The report proposes options for achieving better health care by improving spending, as well as health coverage among the poorest:
Increasing public spending on health : Despite the country's health needs, the public health budget has declined significantly in the last twelve years, falling from 16.6 percent of the national budget in 2004 (above average for Latin America and the Caribbean) to 4.4 percent of the current budget. Due to the sharp reduction in donor funding that has taken place in recent years, the government must project an immediate increase in public spending on health and improve the coordination of international aid. The creation of excise taxes - on tobacco and alcohol, for example - could help raise funds for the health sector.
Prioritize primary and preventive health care : this involves redirecting funds to primary care, prioritizing and calculating the cost within the current Master Health Plan. Underpinning the provision of primary and preventive health care services would be of great help in reducing the main causes of mortality in Haiti. Development partners should finance the technical assistance necessary for hospitals to achieve financial viability, strengthen existing infrastructure, and implement a licensing policy. This shift in investments to the health sector should be empirically based.

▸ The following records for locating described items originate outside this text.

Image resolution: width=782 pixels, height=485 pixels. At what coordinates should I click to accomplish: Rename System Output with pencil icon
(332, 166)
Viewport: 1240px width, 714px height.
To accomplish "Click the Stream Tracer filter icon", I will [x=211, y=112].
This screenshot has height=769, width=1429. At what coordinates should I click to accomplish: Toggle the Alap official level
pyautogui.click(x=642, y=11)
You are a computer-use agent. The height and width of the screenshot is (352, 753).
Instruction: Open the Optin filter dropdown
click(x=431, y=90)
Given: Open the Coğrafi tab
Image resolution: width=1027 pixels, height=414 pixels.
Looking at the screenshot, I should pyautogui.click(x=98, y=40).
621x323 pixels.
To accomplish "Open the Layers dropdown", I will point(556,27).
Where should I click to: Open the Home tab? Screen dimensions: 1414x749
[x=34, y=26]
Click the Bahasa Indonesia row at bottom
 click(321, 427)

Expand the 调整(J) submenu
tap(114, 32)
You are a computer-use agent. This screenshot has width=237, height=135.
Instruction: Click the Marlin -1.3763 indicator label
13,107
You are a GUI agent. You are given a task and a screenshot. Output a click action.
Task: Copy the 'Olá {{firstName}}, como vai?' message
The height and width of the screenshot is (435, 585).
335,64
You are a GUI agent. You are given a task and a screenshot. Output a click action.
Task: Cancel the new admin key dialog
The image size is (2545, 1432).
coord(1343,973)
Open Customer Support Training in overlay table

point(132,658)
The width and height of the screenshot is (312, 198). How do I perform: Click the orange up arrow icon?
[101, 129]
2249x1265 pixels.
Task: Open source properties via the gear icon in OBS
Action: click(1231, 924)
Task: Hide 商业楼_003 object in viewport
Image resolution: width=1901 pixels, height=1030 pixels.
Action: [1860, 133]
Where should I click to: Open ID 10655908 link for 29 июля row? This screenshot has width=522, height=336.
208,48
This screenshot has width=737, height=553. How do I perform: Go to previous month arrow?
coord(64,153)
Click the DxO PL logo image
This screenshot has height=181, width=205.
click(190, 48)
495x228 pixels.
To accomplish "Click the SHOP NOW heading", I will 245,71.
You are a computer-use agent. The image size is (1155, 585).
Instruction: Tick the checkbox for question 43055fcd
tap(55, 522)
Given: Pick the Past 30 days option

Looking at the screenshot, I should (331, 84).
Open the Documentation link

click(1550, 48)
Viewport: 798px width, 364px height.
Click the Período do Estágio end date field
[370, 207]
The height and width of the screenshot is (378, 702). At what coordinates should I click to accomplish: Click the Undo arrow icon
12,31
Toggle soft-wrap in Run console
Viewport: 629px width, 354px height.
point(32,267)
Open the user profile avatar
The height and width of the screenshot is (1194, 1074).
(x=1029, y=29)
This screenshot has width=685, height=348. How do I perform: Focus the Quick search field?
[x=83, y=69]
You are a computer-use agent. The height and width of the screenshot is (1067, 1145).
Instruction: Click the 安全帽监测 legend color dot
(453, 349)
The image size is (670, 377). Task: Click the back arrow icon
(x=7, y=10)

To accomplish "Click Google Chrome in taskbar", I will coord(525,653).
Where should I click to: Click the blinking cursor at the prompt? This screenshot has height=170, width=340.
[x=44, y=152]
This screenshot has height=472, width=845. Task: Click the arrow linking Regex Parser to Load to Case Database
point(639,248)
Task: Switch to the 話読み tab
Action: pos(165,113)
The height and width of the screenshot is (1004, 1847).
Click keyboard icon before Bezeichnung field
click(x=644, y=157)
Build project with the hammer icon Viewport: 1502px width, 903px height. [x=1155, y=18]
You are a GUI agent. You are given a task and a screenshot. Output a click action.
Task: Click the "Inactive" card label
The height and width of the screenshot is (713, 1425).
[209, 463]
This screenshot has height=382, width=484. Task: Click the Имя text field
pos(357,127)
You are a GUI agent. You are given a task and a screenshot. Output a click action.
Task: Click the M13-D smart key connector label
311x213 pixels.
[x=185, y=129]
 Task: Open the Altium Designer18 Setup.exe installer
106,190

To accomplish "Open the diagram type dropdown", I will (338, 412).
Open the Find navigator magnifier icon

Improve equitable access to quality health care : this will be achieved by mapping health facilities, reclassifying them to improve their operational capacity and establishing a functional referral network. This reclassification will help improve the distribution of medical equipment and drugs. A policy should be pursued to promote more equitable geographical access to primary health services. Among those households that did not consult a health professional, 49 percent said they did not do it for financial reasons. This policy also promises to improve the efficiency and profitability of the delivery of primary health services by linking the financing of personnel and health institutions with the results.